À sa Très Excellente Majesté Georges III, roi de la Grande-Bretagne,

Sire,

Un roi est pour ses peuples ; et ce sont les cœurs de ses sujets qui forment le tribunal où se décide sans appel le genre d’immortalité qui l’attend. Les nôtres ont depuis longtemps prononcé en faveur de votre Majesté. Elle met sa gloire à être le Père de ses sujets. Elle n’estime dans la royauté que le pouvoir de faire des heureux. La Clémence, l’Humanité, la Justice des Rois, toutes les vertus règnent avec elle sur le trône. La reconnaissance publique se charge de transmettre à la postérité le nom de votre Majesté avec tous les transports de l’admiration et de l’amour.

Un Souverain d’un caractère aussi auguste ne mérite que des sujets qui lui ressemblent. S’il députe des officiers généraux pour le représenter dans ses domaines éloignés, ce ne peut être que dans la confiance et la présomption. Tromper des rois si dignes de la Royauté, ce serait trahir la Royauté même en lui imprimant une tache étrangère qu’elle ne serait pas capable d’imprimer elle-même à sa gloire.

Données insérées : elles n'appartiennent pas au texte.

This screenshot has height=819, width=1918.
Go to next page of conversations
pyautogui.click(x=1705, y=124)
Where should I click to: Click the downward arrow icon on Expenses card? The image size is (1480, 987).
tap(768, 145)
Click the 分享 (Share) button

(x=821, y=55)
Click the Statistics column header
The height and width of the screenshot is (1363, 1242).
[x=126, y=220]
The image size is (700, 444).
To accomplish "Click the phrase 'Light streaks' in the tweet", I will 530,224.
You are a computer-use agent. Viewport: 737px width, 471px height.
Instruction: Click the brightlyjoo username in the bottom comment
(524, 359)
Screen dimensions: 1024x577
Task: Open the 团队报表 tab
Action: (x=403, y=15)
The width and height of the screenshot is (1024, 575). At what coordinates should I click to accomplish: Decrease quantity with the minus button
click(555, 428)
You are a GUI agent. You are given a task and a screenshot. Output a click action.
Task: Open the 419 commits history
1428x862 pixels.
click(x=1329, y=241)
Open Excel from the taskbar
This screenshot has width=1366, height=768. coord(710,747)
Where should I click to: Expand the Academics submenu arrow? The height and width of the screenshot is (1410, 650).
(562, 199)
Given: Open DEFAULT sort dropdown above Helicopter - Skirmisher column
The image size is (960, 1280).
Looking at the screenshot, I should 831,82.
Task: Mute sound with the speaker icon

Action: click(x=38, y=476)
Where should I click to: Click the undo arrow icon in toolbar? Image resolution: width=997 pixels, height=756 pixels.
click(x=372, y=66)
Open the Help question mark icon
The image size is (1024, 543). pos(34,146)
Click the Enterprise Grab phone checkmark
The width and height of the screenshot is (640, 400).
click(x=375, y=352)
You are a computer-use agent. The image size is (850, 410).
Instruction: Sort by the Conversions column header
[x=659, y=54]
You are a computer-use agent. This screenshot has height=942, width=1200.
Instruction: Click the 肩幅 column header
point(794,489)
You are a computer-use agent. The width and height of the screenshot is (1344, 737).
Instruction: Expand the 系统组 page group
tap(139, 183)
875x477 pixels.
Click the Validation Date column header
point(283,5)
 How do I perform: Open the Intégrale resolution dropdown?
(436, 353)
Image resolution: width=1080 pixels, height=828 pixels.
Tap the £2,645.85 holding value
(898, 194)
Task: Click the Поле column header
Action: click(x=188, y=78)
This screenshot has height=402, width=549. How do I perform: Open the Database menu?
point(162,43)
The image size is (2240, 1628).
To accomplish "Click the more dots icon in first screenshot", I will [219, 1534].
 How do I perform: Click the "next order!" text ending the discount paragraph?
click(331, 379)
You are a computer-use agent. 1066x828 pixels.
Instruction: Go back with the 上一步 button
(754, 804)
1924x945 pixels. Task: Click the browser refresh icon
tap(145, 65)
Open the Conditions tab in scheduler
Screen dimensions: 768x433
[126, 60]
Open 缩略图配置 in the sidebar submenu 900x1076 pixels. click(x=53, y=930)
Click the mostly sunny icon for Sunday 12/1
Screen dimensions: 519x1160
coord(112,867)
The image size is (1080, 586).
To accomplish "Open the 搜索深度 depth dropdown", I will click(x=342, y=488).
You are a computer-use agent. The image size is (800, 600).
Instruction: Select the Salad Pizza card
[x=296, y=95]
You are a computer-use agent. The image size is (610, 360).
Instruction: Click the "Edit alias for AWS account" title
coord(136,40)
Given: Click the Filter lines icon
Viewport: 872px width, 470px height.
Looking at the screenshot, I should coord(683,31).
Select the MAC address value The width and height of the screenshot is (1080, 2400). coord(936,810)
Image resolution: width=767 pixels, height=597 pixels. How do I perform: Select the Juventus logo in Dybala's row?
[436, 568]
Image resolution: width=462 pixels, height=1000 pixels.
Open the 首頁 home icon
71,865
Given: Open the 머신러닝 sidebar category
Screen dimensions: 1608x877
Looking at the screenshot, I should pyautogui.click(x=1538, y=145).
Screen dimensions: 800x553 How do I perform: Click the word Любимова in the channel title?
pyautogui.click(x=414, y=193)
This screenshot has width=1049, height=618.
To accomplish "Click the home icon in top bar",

Cette trahison, cette dégradation de la Grandeur Royale a osé se produire à la face de toute une colonie anglaise. Un étranger (car un Anglais député pour représenter le meilleur des princes rougirait d’être tyran) un étranger en est le détestable auteur. L’importante province de Québec a été le théâtre où elle a éclaté avec audace à la terreur de tous ses habitants. Le despotisme dans le cœur et un sceptre à la main, le général Haldimand n’y gouverne pas mais il y gourmande les peuples en esclaves.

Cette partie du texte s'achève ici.